Sanctuaire d'Héra, Septième Tempe, celui de Kéna de la Petite Ours

A mains nues, les deux frères allaient commencer à se battre. Cependant, Ranevski ne souhaitait pas affronter son frère sans lui rappeler un ultime souvenir de leur vie commune. Tout en commençant à le frapper à main nue, il entonna cet étrange poème, que son frère reprenait après lui, tout en s'assénant des coups l'un l'autre au rythme de leurs paroles :

- Plus que la force

- Prédomine la raison

- Plus que la victoire

- Prédomine l'honneur

- Plus que la gloire

- Prédomine la bonté

- Les chevaliers du Grand Nord sont ainsi fait

- Qu'ils doivent protéger les faibles et les opprimés

- Ce serment est inscrit en eux pour l'éternité

- Et s'ils manquent à ces devoirs …

- … Ils seront marqués du sceau des bannis pour l'éternité, acheva Ranevski.
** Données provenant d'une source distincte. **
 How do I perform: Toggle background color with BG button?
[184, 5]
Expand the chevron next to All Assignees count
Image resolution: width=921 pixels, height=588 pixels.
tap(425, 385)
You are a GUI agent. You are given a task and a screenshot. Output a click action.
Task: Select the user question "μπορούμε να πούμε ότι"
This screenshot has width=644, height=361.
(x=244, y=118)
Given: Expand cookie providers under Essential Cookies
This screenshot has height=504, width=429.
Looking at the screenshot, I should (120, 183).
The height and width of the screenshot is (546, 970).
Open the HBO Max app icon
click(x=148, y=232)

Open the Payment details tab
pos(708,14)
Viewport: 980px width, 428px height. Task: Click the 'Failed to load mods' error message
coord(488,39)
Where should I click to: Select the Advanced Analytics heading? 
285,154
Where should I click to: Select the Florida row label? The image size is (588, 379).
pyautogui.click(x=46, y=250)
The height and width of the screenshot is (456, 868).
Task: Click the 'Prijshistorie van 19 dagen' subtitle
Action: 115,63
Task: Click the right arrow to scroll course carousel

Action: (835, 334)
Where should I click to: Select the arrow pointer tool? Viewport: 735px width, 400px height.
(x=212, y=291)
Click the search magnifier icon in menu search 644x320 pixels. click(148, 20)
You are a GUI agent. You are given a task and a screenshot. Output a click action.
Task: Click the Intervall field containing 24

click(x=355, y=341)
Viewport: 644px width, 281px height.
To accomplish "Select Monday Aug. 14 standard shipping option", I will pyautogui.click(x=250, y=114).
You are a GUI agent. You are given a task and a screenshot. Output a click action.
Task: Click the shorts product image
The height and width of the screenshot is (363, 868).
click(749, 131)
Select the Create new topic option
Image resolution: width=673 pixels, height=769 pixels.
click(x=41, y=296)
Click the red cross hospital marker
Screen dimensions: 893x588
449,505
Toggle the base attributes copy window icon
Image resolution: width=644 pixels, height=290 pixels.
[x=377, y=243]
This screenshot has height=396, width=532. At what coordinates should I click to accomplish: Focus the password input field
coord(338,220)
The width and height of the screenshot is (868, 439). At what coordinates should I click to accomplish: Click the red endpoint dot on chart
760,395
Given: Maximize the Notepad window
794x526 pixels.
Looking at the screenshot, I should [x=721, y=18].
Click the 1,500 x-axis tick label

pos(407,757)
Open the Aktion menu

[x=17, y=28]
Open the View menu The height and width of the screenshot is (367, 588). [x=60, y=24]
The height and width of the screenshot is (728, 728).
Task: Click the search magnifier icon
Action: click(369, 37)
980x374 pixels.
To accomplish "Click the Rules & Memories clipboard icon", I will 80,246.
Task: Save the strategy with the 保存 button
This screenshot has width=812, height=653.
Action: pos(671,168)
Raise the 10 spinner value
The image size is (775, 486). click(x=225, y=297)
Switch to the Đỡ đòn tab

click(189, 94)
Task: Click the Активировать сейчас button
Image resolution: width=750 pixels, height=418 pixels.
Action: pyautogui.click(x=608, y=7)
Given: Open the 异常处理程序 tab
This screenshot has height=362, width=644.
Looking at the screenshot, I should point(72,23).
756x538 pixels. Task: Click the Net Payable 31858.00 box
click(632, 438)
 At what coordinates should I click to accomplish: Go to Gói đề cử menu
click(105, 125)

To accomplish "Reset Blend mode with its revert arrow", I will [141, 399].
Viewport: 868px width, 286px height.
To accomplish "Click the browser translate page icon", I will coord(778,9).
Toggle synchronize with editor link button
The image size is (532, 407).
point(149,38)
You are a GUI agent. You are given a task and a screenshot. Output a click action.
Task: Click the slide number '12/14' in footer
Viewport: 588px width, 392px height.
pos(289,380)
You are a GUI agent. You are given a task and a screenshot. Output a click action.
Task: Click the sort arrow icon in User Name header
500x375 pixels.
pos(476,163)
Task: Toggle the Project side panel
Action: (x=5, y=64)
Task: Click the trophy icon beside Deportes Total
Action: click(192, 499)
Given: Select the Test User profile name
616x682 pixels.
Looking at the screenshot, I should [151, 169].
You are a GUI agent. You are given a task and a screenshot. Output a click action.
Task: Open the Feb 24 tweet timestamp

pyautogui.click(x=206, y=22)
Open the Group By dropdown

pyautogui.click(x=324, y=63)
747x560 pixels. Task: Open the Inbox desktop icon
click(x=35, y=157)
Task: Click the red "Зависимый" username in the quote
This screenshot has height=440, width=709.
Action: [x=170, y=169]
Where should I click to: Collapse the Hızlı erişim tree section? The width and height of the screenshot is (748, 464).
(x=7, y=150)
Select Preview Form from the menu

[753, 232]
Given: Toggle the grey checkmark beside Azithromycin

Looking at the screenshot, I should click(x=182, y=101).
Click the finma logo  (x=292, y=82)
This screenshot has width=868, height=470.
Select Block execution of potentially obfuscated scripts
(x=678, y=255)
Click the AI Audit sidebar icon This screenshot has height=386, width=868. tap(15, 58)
Toutes ces paroles rappelèrent à Ravilski, ses devoirs de chevalier. Mais cela ne parvint pas à le contrecarrer, et de toute manière, Ranevski ne comptait pas là-dessus. Il savait depuis longtemps qu'il n'y avait plus rien à faire pour lui, et qu'il devrait affronter son frère jusqu'à la mort.

Le temple de Kéna était devenu un lieu invivable pour tout être vivant autre qu'eux. Leur combat s'intensifia tellement qu'aucune création de la nature ne pouvait s'y épanouir ou y survivre.